An excerpt from the book Homo Imitans by Leandro Herrero:

In my adopted home country, England, you send your children either to public school or private school. Those who can afford private education will shop around. Parents usually visit nearby schools, look at the facilities, talk to headmasters, listen to their ‘spiel’ of “children are very happy here, this is what makes us different”, check the fees and make a decision. All those bits of information get to your brain together with “Mary takes her children here. You know Mary? The lawyer you met at that party?” And the combination of all this, allows you to decide ‘freely’ where to send your children. So, Mary and you meet in the car park for years to come. When somebody has just been hired and goes to the office on his first day, he is given a tour of the place and perhaps an induction plan. There are Standard Operating Procedures (SOP) to follow, training courses to join and detailed instructions on how to fill in an expense sheet. In other words, lots of formal ‘onboarding’ stuff. But the SOP does not contain all the rules or the hundreds of things that occupy 90% of your time in daily life. They are not written down. Is it better to bump into each other in the corridor as a way to meet people or to request formal meetings through Outlook instead? Is it better to desert the floor en masse at lunchtime or to unpack plastic containers and free your cucumber sandwiches in solitude instead? Is it better to wear a tie or to avoid embarrassment for being the only one who does?

Is it better to chat across the dividing screens or to enjoy monastic silence behind closed office doors? Is it better to have meetings in the cafeteria or in meeting rooms? Is it better to put everything into PowerPoints or to have a dialog without visuals?

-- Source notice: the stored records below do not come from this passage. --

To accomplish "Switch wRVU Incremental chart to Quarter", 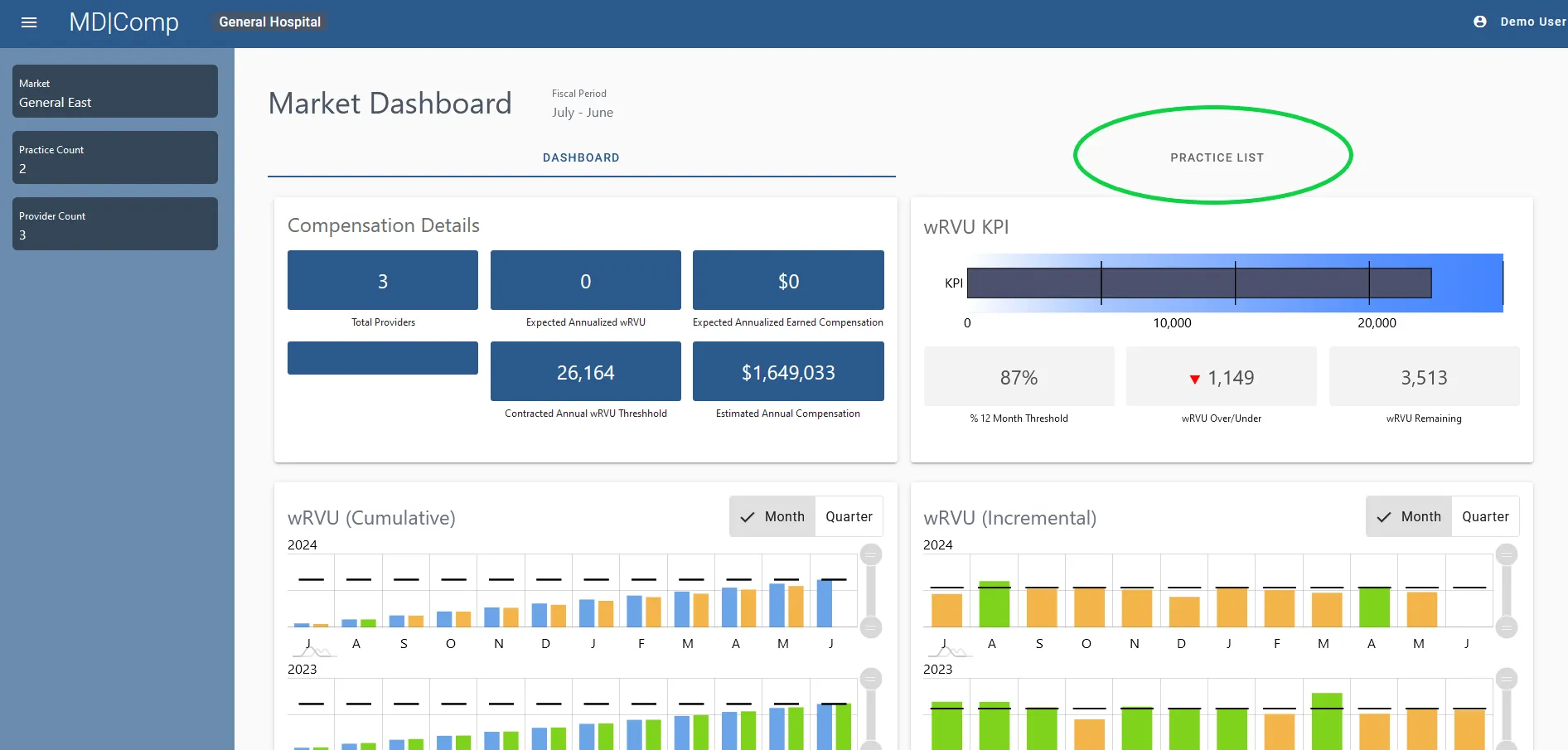I will (1485, 516).
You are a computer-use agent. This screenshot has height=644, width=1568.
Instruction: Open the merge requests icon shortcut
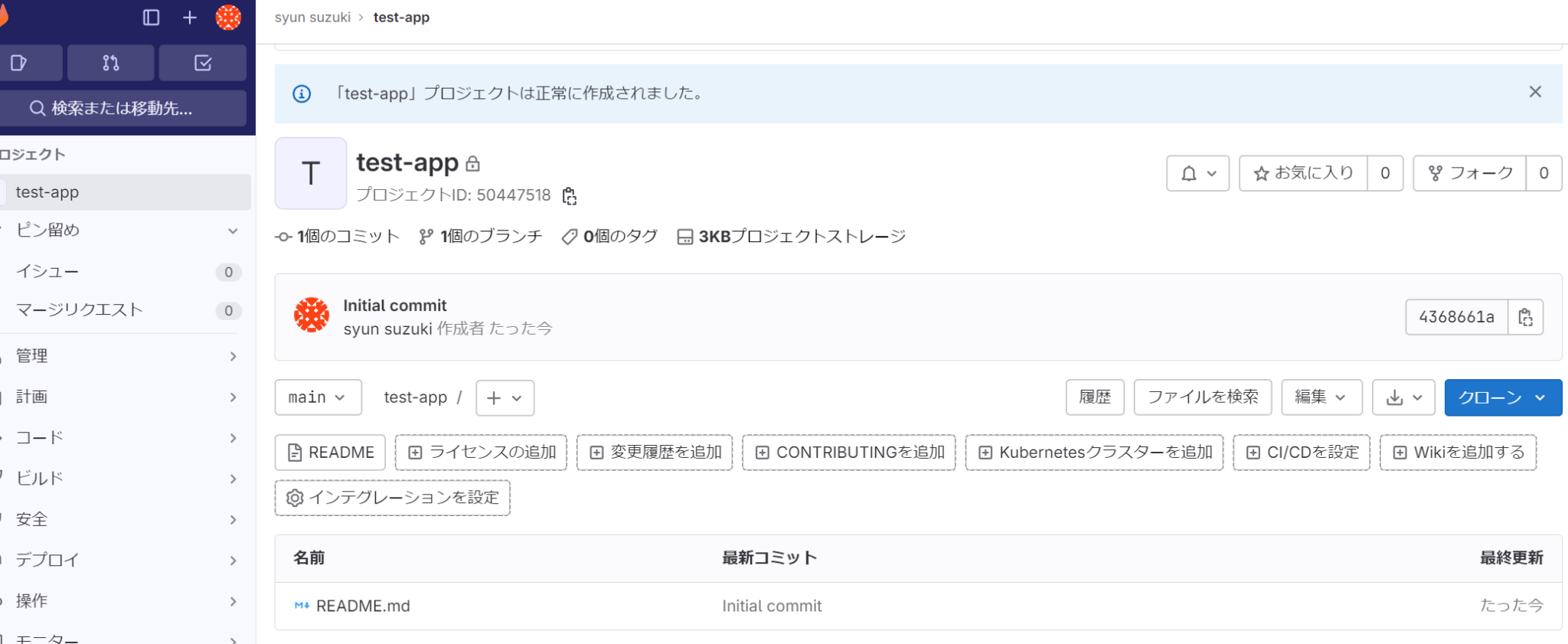point(111,63)
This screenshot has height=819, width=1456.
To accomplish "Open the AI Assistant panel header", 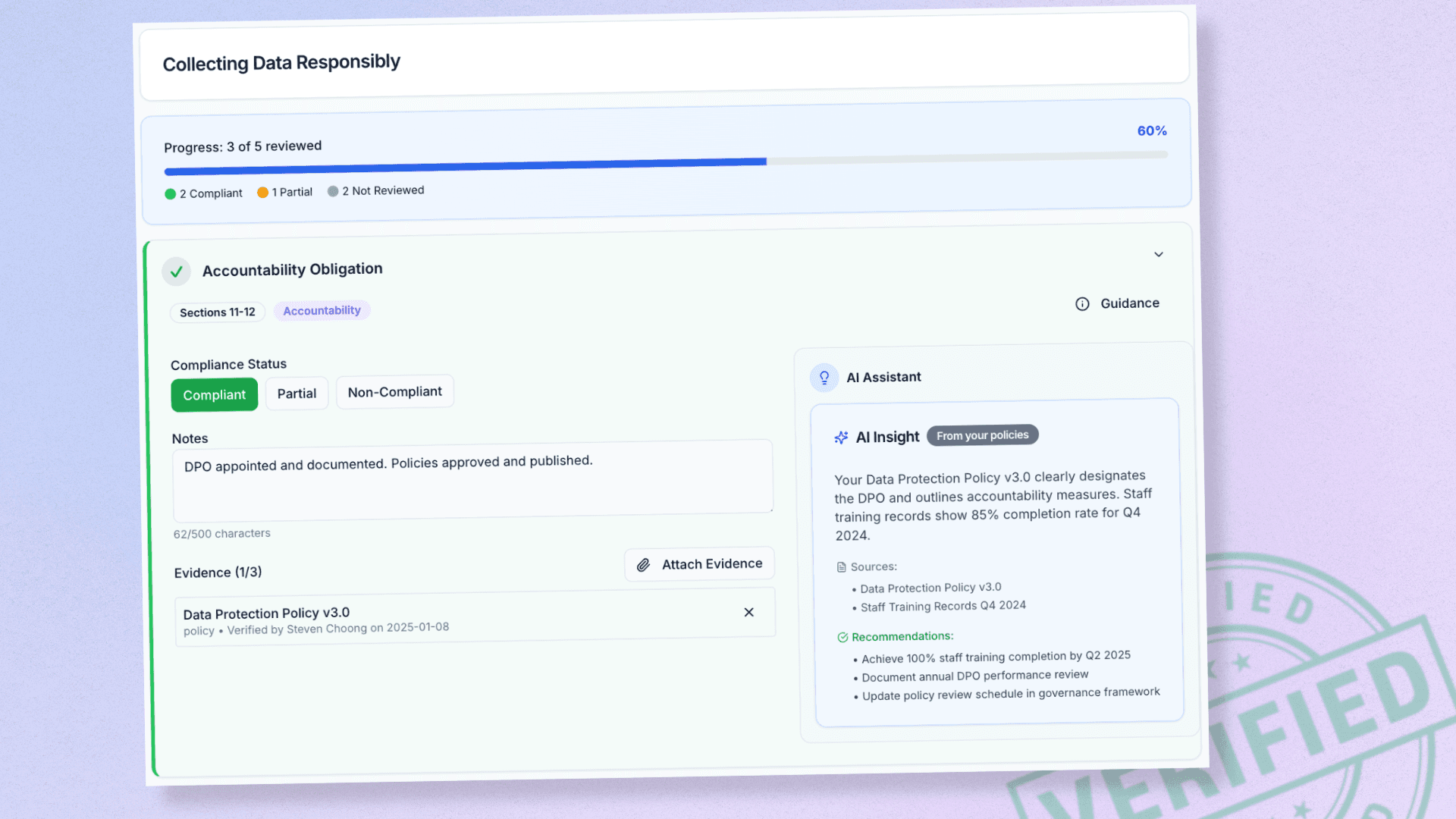I will click(883, 377).
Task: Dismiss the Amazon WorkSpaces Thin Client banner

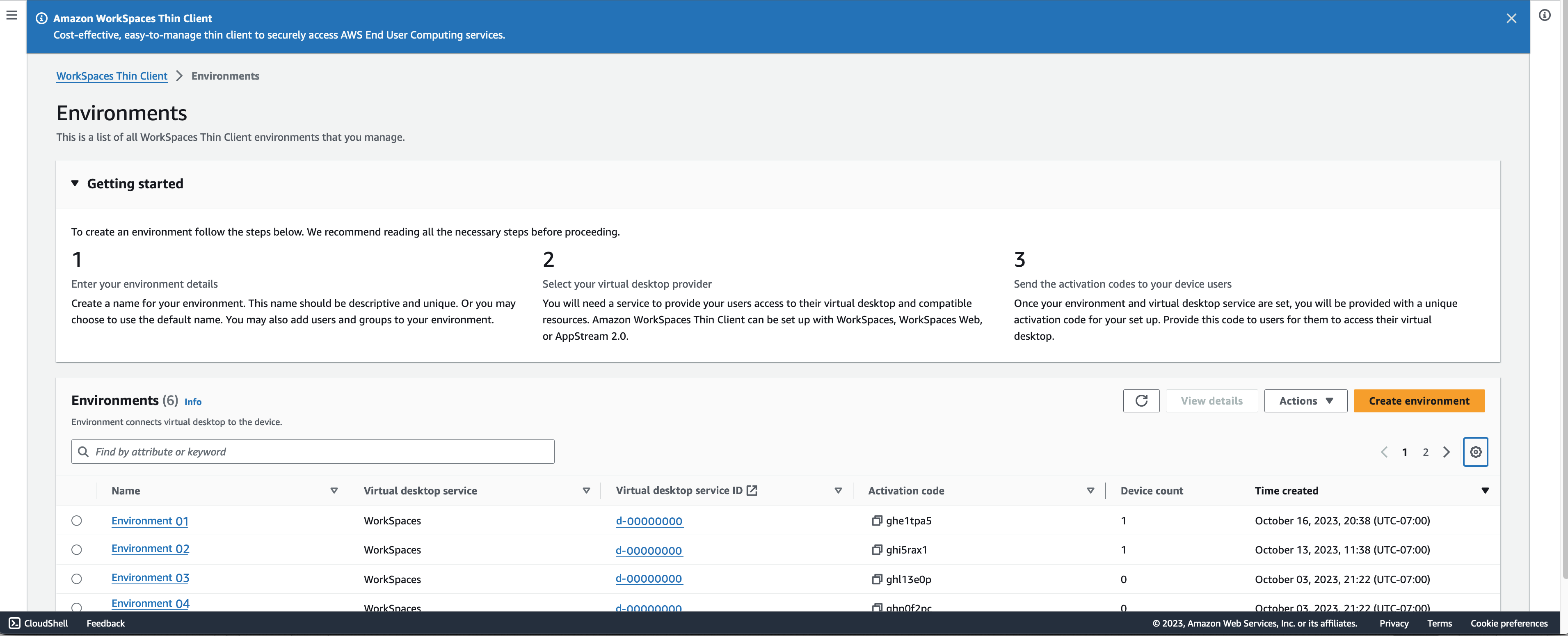Action: (1512, 18)
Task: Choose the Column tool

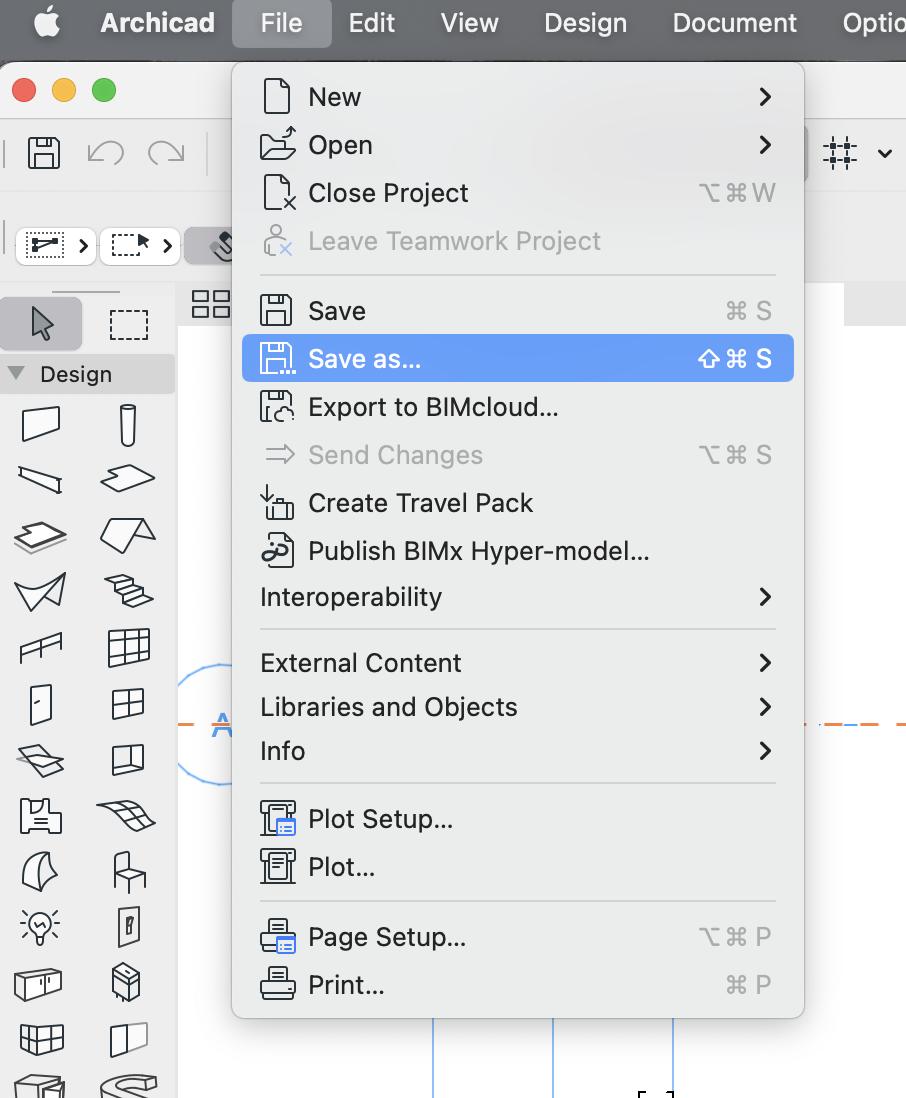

By day three the new recruit has unconsciously adopted hundreds of unwritten rules which truly define ‘the culture’.

We are influenced by others in an incredible way. This statement is silly. It is obvious. However, many people spend a lot of time fighting against the fact that this is actually the case. We all want to be unique, different and not part of the crowd. But we are definitely influenced by others. What’s more, friends and friends of friends seem to have a particularly strong power over us. It is not entirely clear why, but many studies, some of them quoted in this book, show that this is the case. In a very important American study where more than 12,000 people were followed over three decades, it was shown that people were at a greater risk of becoming obese when a close friend became obese. We’ll talk more about this later. Obesity! Friends! Interestingly, in this large study, friends were statistically well above the influence from spouse or siblings.